Some dealerships will conduct their own pre-delivery inspection before your delivery inspection to address any issues before they meet with you to walk you through the RV. When I purchased my RV, the dealership allowed me to visit the RV prior to my delivery inspection to walkthrough the RV by myself. I actually hired an independent RV inspector to walk through the RV with me so that I could address any issues with the RV dealership prior to my delivery inspection. It cost around $100. Some RV dealerships may allow this, some may not. You’ll want to check with your dealership.
The RV inspector didn’t find any issues (I was buying a new RV) and after the inspection I verified with the service department that the missing options and the delivery inspection date were still on track and will be completed on time. You may want to bring a list of things that you want to check with your RV inspector and a list of the options that you had installed so you don’t miss anything. Some RV inspectors will give you a report and others will just go over their findings with you orally, so you’ll want to verify what you’ll receive before you hire the inspector.

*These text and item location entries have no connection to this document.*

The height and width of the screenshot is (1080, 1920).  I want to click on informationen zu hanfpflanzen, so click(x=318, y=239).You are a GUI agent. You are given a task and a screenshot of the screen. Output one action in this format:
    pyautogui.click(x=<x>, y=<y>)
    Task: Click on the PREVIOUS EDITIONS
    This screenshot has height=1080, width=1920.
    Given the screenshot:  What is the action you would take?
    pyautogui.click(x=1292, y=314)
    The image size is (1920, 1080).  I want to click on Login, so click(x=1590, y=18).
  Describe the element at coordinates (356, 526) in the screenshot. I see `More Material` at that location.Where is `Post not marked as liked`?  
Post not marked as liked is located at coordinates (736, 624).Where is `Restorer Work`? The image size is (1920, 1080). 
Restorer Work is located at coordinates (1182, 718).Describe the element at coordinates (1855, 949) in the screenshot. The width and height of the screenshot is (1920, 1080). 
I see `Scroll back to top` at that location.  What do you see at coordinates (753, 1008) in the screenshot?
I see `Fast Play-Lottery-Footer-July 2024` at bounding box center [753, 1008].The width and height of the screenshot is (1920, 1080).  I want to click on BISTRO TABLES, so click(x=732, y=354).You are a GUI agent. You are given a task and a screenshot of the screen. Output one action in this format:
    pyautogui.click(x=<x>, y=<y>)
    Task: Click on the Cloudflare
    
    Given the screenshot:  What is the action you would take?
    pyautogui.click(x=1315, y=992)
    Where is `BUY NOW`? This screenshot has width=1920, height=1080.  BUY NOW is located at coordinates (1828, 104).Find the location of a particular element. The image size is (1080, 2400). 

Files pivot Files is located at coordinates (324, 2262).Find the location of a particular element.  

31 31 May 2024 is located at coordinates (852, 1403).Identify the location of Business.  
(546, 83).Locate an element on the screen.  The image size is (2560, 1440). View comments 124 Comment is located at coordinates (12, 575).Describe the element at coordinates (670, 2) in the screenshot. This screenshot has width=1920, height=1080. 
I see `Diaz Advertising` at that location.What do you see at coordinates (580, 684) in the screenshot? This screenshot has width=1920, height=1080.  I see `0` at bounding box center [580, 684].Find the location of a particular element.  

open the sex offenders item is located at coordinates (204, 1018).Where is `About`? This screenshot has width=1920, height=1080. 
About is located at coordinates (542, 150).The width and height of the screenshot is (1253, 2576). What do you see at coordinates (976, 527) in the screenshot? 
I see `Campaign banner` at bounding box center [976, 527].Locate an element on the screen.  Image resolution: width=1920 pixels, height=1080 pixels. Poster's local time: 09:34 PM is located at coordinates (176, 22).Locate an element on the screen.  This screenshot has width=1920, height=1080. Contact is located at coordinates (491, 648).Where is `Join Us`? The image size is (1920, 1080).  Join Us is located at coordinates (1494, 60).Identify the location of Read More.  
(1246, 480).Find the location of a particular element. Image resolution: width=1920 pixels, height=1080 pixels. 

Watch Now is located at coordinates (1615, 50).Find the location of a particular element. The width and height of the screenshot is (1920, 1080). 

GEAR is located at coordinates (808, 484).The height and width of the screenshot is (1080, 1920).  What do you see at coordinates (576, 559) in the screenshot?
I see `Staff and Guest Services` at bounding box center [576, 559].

The service department staff will spend some time with you going over the RV features at your delivery inspection, provide you with instructions for necessary functions and demonstrate how things work. You’ll want to bring a note pad with any questions and your options checklist so you don’t miss anything. When the service department staff are demonstrating how things work, you can ask if you can record the demonstration. Some staff may be okay with this, some may not, so you’ll want to ask first. My dealership allowed me to record on my phone some of the demonstrations.
Note, since I visited the dealership prior to my delivery inspection meeting, all of my concerns were addressed by the time I met with service staff for the delivery inspections. I read when I was doing research before I purchased my first RV that some dealerships will expect you to bring home your RV immediately after your delivery inspection is complete even if there are issues. But, if there are items that need to be addressed, I would recommend requesting the RV dealership address the items that concern you before you bring your RV home. If you’re not sure how your RV dealership will handle this portion of the process, then you’ll want to discuss with the dealership upfront when you are negotiating the purchase of your new RV.
In my situation, while I was doing the walkthrough of my RV with the service department staff, their other staff were working on installing the weight distribution hitch and trailer brake controller on my SUV. Some SUV and trucks come with a trailer brake controller, but mine didn’t so they added it. And, after this and my walkthrough was complete, I drove the trailer to my storage facility.
I hope this high level overview of the Buying process for your first RV was helpful. Note, every person’s situation is different, so you’ll want to conduct your own research prior to purchasing an RV. Happy RV hunting!